US News needs a change; Now.


In my senior year of high school, I had the top 25 US News undergraduate college rankings memorized. The tied ranking of 25th from the University of Michigan and Carnegie Mellon was seared into my brain. Although there is a smorgasbord of different college rankings, US News arguably has the most influence on how applicants think about elite colleges. I spent endless hours looking at the US News list for a reason: It was something seemingly objective that I could make my judgments about. Deciphering and consolidating thousands of different opinions and points of view is next to impossible, but the rankings offer a foothold from which to orient yourself.

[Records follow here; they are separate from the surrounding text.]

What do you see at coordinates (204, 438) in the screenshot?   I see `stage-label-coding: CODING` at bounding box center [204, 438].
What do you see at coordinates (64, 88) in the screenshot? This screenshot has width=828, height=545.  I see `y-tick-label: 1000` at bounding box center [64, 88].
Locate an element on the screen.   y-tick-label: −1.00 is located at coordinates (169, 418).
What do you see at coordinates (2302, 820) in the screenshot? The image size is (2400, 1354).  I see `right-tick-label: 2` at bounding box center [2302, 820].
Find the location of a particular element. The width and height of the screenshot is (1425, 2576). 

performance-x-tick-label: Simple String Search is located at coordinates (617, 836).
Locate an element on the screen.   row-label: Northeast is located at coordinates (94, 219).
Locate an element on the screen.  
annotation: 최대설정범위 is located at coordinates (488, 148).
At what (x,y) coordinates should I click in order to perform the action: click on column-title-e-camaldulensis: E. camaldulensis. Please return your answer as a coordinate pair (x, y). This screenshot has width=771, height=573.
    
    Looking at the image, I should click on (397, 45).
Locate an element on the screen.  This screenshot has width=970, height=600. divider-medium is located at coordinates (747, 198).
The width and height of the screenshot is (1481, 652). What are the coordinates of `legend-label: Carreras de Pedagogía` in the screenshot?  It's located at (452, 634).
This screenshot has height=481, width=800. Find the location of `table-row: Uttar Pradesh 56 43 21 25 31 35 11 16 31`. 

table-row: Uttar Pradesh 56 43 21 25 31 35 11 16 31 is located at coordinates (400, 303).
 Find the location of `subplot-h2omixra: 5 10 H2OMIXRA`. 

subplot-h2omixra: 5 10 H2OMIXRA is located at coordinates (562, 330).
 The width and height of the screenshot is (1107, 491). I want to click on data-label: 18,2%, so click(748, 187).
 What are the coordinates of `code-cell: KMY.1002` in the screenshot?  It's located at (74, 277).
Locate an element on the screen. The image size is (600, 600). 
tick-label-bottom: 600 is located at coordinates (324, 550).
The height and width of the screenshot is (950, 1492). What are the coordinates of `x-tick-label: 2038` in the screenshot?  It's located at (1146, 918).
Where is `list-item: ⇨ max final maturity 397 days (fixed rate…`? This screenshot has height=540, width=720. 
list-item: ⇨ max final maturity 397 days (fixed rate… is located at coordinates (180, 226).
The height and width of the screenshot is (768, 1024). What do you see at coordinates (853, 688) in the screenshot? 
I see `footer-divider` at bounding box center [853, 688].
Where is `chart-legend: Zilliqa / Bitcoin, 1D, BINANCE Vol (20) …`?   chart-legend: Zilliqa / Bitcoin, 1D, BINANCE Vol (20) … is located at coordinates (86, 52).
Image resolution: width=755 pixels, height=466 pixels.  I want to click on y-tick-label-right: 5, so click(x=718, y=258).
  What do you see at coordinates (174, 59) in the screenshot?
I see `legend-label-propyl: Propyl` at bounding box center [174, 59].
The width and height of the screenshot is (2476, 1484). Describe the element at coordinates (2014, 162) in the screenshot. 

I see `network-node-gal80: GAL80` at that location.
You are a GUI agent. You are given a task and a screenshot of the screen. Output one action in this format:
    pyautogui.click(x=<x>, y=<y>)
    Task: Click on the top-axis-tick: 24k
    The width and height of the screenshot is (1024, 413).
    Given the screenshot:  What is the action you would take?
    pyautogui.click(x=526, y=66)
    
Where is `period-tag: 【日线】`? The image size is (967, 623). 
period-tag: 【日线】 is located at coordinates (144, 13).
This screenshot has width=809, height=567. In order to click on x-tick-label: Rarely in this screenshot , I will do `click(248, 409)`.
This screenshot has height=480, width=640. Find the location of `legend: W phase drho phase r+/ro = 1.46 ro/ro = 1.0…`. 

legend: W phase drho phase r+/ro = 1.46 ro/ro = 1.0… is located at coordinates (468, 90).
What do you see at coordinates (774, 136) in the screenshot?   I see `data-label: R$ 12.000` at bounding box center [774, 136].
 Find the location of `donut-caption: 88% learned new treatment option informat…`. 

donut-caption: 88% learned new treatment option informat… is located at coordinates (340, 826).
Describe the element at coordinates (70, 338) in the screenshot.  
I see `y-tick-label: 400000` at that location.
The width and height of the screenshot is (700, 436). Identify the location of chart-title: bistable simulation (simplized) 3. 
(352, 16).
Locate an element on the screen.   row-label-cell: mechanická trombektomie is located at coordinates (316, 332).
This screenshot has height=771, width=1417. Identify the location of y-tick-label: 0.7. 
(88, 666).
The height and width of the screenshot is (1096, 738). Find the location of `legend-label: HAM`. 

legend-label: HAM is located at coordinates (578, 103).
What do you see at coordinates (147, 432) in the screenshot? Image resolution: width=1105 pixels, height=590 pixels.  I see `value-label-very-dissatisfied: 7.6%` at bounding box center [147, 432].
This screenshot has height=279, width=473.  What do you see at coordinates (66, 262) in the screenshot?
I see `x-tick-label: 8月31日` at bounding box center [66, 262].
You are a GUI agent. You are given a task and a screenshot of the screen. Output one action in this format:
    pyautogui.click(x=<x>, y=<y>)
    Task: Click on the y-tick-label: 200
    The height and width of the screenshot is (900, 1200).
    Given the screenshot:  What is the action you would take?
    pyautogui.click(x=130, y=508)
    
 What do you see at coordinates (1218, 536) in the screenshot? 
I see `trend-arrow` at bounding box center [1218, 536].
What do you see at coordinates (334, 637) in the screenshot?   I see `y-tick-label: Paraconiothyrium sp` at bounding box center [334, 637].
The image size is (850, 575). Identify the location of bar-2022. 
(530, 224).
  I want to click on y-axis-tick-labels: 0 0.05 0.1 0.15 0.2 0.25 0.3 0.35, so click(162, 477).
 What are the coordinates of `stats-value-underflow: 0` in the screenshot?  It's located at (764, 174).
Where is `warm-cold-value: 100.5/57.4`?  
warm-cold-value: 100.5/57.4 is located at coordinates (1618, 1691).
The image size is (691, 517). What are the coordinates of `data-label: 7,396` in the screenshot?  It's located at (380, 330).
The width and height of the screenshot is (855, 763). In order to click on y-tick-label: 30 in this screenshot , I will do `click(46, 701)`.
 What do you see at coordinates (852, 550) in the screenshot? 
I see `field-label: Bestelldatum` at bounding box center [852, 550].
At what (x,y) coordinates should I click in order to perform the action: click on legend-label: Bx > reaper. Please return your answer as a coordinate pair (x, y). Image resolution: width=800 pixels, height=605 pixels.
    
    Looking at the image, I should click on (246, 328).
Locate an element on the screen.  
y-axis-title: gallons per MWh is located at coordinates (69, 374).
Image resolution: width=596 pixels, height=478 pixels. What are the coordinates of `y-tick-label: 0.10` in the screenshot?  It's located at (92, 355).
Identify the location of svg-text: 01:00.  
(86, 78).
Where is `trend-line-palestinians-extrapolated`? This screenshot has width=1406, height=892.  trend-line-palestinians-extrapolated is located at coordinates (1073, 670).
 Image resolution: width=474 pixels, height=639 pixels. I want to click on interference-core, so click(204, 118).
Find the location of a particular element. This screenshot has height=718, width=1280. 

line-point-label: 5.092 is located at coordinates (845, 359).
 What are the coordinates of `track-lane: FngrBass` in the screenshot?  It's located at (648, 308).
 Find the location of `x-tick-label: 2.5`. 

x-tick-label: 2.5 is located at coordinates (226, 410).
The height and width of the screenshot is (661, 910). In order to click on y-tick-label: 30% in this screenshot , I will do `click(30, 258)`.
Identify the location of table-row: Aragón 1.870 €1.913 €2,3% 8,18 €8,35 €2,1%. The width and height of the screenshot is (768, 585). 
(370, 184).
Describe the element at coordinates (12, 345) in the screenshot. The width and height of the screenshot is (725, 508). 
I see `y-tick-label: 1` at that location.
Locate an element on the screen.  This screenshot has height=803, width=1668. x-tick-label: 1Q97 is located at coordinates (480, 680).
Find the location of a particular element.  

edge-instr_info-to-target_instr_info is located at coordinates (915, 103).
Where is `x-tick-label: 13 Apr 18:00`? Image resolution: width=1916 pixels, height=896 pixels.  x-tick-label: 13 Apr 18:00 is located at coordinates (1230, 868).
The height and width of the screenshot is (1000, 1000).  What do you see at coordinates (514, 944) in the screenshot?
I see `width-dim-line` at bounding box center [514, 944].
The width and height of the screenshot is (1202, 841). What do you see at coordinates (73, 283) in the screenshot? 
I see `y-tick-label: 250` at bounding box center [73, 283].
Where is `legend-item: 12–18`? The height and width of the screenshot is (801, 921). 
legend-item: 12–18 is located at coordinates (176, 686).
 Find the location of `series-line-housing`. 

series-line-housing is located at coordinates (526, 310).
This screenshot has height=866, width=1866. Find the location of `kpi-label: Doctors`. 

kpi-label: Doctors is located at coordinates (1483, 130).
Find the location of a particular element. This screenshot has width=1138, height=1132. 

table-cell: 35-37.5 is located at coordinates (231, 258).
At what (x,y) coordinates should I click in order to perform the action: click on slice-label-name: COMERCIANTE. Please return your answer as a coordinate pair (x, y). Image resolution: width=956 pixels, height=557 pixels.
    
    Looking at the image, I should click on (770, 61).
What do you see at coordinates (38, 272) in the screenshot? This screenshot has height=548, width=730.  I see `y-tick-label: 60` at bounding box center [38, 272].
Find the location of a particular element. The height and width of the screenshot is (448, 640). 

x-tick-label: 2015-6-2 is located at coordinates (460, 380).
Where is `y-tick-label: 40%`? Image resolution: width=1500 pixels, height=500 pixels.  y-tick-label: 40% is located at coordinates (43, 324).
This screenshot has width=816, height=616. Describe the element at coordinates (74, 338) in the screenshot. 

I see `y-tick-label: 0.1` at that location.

Opinions about school quality vary widely and are often based on incomplete information. For example, my father never considered the University of Chicago to be as prestigious as the other top 10 universities, even though it is ranked the sixth best university in the country. Similarly, as immigrants from India, my parents’ knowledge of American schools other than Harvard, Yale, and Princeton is limited. Whatever the reason, the fact is that we all, to some degree, have different perspectives on American universities. And as a result, rankings like US News help structure a chaotic college admissions process. That’s why he used to be a strong supporter of them.

As you can imagine, it’s a big deal that Columbia University’s national ranking in US News recently dropped from second to 18th. As a well-known and prestigious university, the drastic drop in its ranking came as a surprise to many. Columbia was found to have sent falsified data to US News. Specifically, a math professor named Michael Thaddeus found discrepancies that made undergraduate class sizes appear smaller than they are, spending on instruction seemed higher than it is, and professors seemed more educated than they were. As the scandal unfolds, many are asking the same questions: What really goes into college rankings? Do the rankings really reflect the quality of a school’s education? While this all started for me with the commotion around Columbia’s new ranking, now I have only one thought left: Does this ranking system, which many of us once relied on, really reflect the quality of a student’s education? school?